Each of these plays a different role in how PySpark processes data and performs computations.



SparkSession

The SparkSession is the entry point for working with PySpark. It allows you to create DataFrames, read data from files, and execute Spark SQL queries.

Before performing most operations in PySpark, a SparkSession must be created. Once created, it manages the connection between your Python program and the Spark engine.



Example: Creating a SparkSession

This example shows how a SparkSession is created. Most PySpark programs begin by initializing a SparkSession so that Spark operations can be performed.

from pyspark.sql import SparkSession

spark = SparkSession.builder \
    .appName("PySpark Example") \
    .getOrCreate()

Once the SparkSession is created, you can begin loading and processing data.



DataFrames

A DataFrame is the most commonly used data structure in PySpark. It represents data organized into rows and columns, similar to a table in a database or a dataframe in pandas.

DataFrames support many built-in operations such as filtering rows, selecting columns, grouping data, and performing aggregations.

Because DataFrames are optimized by Spark’s execution engine, they are usually the preferred way to work with data in PySpark.



Example: Creating a DataFrame

This example shows how a DataFrame can be created by reading a dataset.

df = spark.read.csv("data.csv", header=True, inferSchema=True)

df.show()

Once the DataFrame is created, Spark can apply transformations and actions to process the data.



RDDs

RDDs (Resilient Distributed Datasets) are the original data structure used in Spark. An RDD is a distributed collection of data that can be processed in parallel across a cluster.

RDDs provide more control over how data is distributed and processed, but they are lower-level than DataFrames and require more manual work.

Because DataFrames provide better performance optimizations and easier syntax, they are typically preferred over RDDs for most tasks.



Example: Creating an RDD

This example shows how an RDD can be created from a simple Python collection.

data = [1, 2, 3, 4, 5]

rdd = spark.sparkContext.parallelize(data)

print(rdd.collect())

RDDs are still useful in some advanced situations but are used less frequently in modern PySpark workflows.



Spark SQL

Spark SQL allows you to run SQL queries on DataFrames. This makes it possible to analyze large datasets using familiar SQL syntax.

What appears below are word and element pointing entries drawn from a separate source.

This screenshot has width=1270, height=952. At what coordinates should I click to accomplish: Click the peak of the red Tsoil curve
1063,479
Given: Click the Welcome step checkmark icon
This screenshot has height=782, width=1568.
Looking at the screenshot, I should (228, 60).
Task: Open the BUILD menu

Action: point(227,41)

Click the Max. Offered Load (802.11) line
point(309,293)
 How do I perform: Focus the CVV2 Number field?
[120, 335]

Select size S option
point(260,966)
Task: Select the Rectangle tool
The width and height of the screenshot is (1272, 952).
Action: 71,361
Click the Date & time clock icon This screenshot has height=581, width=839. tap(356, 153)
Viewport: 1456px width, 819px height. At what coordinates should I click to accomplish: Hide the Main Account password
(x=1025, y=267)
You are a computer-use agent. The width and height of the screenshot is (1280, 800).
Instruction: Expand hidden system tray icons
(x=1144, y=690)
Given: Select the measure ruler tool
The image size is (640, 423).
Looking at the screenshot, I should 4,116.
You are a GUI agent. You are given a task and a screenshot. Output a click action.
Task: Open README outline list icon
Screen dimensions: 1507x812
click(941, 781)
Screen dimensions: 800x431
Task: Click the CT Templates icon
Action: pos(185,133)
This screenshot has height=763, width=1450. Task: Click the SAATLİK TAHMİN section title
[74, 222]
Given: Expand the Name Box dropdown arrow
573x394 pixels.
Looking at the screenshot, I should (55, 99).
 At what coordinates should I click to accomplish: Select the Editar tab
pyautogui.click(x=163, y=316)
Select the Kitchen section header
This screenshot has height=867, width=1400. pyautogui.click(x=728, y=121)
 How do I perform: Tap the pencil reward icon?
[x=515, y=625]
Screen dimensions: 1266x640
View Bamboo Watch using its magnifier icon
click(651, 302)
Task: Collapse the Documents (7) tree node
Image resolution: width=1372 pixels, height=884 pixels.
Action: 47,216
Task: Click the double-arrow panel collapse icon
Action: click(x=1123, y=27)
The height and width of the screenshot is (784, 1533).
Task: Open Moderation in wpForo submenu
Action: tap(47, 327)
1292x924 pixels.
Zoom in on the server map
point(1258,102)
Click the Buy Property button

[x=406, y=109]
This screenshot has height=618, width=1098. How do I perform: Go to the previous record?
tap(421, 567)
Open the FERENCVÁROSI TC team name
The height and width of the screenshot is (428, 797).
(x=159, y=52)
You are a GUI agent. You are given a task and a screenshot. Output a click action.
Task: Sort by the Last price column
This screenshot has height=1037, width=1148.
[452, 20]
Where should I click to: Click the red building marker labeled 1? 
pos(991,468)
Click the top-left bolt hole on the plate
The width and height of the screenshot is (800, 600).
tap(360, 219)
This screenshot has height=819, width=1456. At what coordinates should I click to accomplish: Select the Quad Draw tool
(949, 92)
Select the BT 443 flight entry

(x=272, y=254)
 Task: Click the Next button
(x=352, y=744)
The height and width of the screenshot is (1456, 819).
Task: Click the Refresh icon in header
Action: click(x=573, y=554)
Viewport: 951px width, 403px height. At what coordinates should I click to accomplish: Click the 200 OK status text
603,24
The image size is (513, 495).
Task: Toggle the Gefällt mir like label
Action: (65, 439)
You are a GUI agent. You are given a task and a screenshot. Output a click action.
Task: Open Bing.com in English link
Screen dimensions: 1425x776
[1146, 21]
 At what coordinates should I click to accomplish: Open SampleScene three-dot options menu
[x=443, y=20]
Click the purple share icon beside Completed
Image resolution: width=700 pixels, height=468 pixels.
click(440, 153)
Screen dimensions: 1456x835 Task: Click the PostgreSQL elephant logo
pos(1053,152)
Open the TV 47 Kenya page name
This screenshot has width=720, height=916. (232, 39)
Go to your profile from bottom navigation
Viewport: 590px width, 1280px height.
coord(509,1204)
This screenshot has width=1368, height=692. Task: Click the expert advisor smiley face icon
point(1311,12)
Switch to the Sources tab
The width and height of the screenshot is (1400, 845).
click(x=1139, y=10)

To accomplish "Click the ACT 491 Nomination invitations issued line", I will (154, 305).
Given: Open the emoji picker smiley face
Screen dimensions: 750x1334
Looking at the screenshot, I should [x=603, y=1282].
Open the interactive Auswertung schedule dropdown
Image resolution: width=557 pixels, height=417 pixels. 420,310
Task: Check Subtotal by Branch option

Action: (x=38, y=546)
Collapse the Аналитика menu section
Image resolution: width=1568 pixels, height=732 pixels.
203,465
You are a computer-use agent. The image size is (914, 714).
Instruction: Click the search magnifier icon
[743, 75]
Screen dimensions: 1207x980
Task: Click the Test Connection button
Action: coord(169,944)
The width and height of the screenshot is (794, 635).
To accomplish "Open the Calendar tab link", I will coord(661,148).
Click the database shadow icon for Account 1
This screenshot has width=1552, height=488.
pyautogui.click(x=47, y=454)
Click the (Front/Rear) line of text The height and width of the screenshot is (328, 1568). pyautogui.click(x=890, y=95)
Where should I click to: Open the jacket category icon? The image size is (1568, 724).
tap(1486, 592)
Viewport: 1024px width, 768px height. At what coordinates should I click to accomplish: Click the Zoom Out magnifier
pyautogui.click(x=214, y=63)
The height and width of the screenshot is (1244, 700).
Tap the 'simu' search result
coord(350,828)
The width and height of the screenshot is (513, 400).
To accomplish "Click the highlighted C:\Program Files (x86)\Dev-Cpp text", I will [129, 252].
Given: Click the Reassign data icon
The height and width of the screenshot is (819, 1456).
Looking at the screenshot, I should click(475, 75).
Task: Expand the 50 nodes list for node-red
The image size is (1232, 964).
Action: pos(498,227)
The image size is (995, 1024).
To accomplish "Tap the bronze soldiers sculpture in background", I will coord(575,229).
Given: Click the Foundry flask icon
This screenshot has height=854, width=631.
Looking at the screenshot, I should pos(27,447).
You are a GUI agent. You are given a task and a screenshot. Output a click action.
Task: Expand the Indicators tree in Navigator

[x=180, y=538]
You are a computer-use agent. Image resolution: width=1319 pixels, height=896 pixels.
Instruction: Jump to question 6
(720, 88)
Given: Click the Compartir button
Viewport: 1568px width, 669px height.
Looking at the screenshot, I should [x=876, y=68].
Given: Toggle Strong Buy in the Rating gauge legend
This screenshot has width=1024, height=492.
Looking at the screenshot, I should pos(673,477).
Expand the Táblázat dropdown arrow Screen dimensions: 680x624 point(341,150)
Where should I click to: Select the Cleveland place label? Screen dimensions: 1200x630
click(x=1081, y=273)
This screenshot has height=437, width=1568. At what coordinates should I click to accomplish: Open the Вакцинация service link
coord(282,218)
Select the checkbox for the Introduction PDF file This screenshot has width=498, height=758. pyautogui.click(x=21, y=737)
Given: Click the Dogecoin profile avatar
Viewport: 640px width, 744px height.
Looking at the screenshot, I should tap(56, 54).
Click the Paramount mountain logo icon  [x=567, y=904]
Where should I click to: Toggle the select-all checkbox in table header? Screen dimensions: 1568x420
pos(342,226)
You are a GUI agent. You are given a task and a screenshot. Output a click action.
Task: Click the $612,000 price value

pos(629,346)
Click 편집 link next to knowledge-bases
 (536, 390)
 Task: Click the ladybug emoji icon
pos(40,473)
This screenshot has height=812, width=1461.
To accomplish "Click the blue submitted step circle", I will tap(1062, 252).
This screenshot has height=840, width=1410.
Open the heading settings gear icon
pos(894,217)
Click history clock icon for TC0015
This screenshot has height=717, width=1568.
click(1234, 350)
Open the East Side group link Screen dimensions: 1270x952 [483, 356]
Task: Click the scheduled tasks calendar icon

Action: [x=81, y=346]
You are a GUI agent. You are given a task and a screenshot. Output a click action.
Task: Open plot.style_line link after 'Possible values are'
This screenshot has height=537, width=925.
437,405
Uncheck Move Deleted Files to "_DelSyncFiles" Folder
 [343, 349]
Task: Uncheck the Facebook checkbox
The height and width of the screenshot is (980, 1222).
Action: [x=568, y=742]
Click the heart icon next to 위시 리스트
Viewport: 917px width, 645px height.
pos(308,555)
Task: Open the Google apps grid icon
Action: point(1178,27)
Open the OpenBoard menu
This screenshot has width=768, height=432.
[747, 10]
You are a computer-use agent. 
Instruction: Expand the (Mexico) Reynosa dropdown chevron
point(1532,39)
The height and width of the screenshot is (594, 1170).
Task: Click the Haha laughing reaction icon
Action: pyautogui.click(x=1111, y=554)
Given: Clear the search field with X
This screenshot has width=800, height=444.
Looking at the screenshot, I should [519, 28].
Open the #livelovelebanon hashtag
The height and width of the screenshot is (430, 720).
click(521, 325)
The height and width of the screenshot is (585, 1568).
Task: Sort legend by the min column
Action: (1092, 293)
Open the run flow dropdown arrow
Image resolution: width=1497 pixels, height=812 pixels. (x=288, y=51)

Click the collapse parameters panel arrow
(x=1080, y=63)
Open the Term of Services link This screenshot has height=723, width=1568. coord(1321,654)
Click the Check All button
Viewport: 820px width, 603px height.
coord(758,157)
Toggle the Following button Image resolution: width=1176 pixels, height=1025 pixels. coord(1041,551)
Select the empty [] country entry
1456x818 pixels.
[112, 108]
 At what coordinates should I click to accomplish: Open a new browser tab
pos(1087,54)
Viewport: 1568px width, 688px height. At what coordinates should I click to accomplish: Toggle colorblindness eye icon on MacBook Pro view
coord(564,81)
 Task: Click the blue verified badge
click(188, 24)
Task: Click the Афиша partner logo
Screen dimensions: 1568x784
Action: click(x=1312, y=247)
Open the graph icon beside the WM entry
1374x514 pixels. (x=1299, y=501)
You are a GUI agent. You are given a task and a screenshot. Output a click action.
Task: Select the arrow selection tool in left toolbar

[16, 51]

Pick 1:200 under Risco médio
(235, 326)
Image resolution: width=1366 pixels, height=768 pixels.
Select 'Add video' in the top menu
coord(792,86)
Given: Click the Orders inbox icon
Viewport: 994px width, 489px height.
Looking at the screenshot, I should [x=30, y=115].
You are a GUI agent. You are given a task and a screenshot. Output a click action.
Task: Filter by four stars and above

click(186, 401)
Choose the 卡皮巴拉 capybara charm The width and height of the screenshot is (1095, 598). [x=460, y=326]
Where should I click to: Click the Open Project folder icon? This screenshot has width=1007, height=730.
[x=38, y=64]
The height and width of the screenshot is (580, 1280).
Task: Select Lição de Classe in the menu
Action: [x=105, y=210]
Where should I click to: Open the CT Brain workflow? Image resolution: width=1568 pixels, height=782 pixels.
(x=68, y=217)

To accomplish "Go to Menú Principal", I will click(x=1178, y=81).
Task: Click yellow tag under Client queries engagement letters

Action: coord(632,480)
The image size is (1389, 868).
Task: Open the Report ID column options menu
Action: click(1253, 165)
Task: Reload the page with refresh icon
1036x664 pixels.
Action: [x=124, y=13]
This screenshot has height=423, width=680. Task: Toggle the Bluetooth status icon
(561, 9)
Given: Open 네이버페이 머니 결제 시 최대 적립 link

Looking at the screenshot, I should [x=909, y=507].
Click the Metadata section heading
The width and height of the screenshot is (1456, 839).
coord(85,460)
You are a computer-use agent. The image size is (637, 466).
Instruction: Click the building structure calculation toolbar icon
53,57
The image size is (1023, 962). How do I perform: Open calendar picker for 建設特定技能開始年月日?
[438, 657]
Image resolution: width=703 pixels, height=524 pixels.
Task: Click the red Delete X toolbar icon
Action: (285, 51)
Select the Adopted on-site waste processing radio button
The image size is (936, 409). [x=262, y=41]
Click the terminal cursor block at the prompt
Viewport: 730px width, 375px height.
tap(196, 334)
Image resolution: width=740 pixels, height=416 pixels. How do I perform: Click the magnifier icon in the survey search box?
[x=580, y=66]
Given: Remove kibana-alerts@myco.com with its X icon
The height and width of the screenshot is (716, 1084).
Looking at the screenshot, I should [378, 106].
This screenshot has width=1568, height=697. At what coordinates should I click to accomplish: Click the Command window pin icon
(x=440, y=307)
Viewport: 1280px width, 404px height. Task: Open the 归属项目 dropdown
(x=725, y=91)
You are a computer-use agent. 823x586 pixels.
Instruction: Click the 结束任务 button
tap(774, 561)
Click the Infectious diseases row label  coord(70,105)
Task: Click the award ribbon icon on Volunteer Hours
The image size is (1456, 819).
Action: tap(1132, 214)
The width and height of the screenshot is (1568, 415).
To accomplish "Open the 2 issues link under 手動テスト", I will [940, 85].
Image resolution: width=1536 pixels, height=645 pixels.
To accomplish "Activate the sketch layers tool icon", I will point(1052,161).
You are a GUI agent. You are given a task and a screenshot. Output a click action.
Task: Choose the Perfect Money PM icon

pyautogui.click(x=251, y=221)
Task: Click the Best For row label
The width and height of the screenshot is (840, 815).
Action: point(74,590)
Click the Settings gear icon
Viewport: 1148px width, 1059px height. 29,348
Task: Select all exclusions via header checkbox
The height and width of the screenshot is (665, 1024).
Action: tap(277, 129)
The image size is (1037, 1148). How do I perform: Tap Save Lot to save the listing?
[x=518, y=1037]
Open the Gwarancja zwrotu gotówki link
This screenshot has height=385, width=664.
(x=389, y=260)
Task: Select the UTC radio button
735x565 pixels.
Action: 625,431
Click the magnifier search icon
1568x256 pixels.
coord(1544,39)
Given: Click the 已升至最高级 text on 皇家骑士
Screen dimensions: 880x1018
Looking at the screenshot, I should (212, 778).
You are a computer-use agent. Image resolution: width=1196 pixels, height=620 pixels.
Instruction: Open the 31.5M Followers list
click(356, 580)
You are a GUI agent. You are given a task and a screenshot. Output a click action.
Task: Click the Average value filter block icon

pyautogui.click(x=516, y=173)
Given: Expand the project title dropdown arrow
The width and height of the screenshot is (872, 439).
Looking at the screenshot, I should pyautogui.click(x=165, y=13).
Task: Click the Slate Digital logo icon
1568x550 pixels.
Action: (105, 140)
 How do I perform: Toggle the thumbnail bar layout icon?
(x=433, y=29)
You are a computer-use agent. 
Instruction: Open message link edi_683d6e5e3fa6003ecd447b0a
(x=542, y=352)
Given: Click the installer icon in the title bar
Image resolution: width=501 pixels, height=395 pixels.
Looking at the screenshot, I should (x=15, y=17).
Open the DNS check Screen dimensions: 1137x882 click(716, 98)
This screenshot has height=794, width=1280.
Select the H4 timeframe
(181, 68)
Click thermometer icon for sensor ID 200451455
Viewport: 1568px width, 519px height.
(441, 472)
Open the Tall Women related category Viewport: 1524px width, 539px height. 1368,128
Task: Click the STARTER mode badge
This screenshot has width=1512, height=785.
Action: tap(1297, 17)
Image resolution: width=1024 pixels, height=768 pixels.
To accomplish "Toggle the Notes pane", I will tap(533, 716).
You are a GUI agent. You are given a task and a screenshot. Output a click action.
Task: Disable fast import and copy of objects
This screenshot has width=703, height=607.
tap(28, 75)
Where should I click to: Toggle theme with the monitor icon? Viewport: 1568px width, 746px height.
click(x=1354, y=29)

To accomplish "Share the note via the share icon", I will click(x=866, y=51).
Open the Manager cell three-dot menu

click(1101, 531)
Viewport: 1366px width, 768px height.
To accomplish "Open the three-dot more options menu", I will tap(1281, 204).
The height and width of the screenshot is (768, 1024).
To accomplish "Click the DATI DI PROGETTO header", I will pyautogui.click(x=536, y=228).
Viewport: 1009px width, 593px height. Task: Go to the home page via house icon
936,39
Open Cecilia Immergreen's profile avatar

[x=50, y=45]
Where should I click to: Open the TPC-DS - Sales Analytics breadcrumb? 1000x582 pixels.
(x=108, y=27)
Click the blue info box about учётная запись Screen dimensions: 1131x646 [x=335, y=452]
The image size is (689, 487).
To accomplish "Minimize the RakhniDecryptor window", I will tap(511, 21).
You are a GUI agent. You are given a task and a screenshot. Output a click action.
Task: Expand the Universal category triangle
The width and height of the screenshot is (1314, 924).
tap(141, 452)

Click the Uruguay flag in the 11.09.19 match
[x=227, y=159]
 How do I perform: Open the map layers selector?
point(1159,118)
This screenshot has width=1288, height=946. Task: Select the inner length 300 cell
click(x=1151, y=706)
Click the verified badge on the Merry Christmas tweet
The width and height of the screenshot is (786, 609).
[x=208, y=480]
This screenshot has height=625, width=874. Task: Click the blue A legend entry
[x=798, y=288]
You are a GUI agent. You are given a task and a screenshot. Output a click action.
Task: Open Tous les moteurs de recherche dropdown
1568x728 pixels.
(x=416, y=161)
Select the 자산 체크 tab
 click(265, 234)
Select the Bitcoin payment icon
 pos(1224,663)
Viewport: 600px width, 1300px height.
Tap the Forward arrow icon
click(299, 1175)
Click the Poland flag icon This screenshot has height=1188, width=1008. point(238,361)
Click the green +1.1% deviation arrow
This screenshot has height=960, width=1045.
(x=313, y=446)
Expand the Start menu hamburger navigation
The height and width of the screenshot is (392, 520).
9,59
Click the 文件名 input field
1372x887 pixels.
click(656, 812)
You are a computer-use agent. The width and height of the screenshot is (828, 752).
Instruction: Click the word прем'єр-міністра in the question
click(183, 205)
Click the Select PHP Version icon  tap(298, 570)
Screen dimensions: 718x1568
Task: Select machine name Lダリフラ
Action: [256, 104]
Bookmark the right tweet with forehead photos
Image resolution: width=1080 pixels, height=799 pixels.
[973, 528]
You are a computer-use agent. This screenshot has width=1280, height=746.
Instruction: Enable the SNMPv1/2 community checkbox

Spark SQL integrates directly with DataFrames, allowing you to create temporary views and run queries against them.

This feature is especially helpful for users who are already comfortable working with SQL.



Example: Using Spark SQL

This example shows how a DataFrame can be registered as a temporary view and queried using SQL.

df.createOrReplaceTempView("people")

result = spark.sql("SELECT * FROM people WHERE age > 25")

result.show()

Spark will execute the SQL query using its distributed execution engine.